Who have you interviewed for the film? Is there anyone you’re particularly interested in interviewing that you haven’t been able to?
KY: We’ve talked to John Vanderslice, Jim Testa (Jersey Beat), Cory Brown (Absolutely Kosher), Tim Kasher (Cursive), Ryan Craven (Kork Agency), Ryan Schreiber (Pitchfork), Jonathan Meiburg (Shearwater), Will Sheff (Okkervil River), Hugo Lingren (New York magazine), Eric T. Miller (Magnet), Punchdrunk, Galen Polivka (The Hold Steady), Arye Dworken (‘Sup Magazine), Pete Hoffman (Mendoza Line), Carrie Klein (Tag Team Media), Ben Armstrong (Head of Femur), John Richards (KEXP), and various friends, coworkers, and family members.
DC: I would still like to talk to Alan Meltzer, who owned their old record label, Grass; Robert Christgau from the Village Voice; Conor Oberst from Bright Eyes, whose own career and touring life has kind of gotten in the way

It seems like there have been a lot of documentaries on musicians available lately: Dig!, The Fearless Freaks on the Flaming Lips, A Good Band is Easy to Kill on Beulah, We Jam Econo about the Minutemen, Some Kind of Monster. Why so many? Have you been watching them or do you try to stay away from other movies on bands?
KY: I suppose it’s a combination of rock ‘n’ roll being inherently sexy and mysterious, documentary filmmaking equipment getting easier to get a hold of, and an increased interest in independent music in general and what makes bands like Wilco or the Flaming Lips tick.
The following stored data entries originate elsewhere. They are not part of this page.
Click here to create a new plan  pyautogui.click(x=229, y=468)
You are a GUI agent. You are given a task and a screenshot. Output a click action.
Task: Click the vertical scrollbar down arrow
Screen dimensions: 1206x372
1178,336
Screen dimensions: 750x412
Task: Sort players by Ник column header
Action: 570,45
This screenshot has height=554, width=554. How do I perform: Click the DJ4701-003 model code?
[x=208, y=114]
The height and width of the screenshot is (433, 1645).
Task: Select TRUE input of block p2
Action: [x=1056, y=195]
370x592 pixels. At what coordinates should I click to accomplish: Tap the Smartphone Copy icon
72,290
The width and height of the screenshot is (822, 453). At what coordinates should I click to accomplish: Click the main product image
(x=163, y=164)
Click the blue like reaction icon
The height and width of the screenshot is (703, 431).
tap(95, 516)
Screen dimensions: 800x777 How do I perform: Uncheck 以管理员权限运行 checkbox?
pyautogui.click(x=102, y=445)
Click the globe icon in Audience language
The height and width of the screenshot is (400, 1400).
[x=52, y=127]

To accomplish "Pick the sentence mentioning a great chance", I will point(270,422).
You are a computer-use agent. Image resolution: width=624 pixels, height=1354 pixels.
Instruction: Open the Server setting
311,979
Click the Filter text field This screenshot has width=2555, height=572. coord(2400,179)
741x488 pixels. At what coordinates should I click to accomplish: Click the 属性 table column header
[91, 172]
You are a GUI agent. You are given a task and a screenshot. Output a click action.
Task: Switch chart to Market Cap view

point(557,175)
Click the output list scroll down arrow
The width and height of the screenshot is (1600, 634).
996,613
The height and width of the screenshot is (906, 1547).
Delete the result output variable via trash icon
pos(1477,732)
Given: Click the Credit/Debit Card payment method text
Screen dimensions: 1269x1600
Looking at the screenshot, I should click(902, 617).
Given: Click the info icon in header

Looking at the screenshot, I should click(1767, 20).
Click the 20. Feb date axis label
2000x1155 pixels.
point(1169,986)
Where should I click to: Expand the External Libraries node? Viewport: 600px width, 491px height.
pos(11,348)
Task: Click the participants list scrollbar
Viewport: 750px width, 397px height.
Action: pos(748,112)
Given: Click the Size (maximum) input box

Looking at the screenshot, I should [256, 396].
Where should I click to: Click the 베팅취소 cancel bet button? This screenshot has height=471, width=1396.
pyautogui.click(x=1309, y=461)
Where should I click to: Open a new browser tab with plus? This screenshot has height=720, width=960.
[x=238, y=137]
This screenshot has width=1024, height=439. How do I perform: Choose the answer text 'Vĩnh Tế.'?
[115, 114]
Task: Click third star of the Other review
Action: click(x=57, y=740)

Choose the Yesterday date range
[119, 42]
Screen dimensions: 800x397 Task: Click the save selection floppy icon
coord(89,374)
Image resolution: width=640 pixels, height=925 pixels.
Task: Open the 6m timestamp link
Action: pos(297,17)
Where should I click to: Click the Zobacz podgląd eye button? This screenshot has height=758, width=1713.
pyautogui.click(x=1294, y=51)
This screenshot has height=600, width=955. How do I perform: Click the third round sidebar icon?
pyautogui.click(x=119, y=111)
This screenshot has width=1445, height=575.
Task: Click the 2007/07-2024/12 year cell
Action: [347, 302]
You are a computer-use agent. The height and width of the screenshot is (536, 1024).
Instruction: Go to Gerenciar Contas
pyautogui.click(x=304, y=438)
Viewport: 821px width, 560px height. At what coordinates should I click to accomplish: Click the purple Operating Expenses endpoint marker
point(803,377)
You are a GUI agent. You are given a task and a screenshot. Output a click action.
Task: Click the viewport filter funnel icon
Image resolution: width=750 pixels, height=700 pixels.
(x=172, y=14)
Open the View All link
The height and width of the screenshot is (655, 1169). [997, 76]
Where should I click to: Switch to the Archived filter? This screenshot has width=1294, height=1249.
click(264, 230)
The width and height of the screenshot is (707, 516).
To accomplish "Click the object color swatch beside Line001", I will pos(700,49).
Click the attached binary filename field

A lot of documentary films coming out these days are years in the making, regardless of subject matter, so maybe it’s just really good timing. And the movie business is realizing that fans are willing and hungry to buy up a band’s tour documentary DVD or music-videos collection. I guess the short list of what films we take inspiration from would have to include Instrument, The Last Waltz, Heavy Metal Parking Lot, and Some Kind of Monster.
DC: If we were in a band, we wouldn’t stop listening to other bands. If anything, I’ve tried to watch as many documentaries as possible in the last year and a half, music-related and otherwise. It can be helpful from a technical standpoint to see, in particular, how other filmmakers approach the issue of filming live bands; the small rock club is not the best filming environment. That Minutemen documentary, in particular, really stuck out for me as just an exceptional film, and I’m happy to admit that it’s influenced some of my own shot selection. I’d like to say that the Metallica movie influenced my sound design, but we can’t afford a PD-6, much less a crane.

In making this film, what memories stand out so far?
DC: Going with guitarist Charles Bissell to the Tape Op conference in New Orleans this past June. I got to film his panel down there, which made for an interesting juxtaposition—a mild-mannered home recordist speaking to a giant room full of industry professionals. Later Charles and I got absolutely shitfaced and saw Shellac play in the Howlin’ Wolf, one of this nation’s great rock-club hellholes.

Where are you at with the making of the film and what are your upcoming plans?
KY: We hope to be getting into the cutting room in a few months, spending some quality time with the Wrens in the recording studio (a.k.a. the second bedroom) and looking at the submission schedules for upcoming festivals in 2007. If all else fails, we’ll be projecting the film on the side of a warehouse at 3 A.M. in the outer reaches of Brooklyn.
DC: It’s slow, but we’re getting there. I hope to be done with principal filming by the end of the year and begin cutting shortly thereafter. We’re hoping for a final cut by next fall in time for the submission deadlines for the early 2007 film festivals. Somewhere in there I am going to graduate from college, lose my health insurance and wind up living with 17 cats, destitute and penniless, in an abandoned mansion like Edith Bouvier in Grey Gardens. And then we’ll go to Sundance.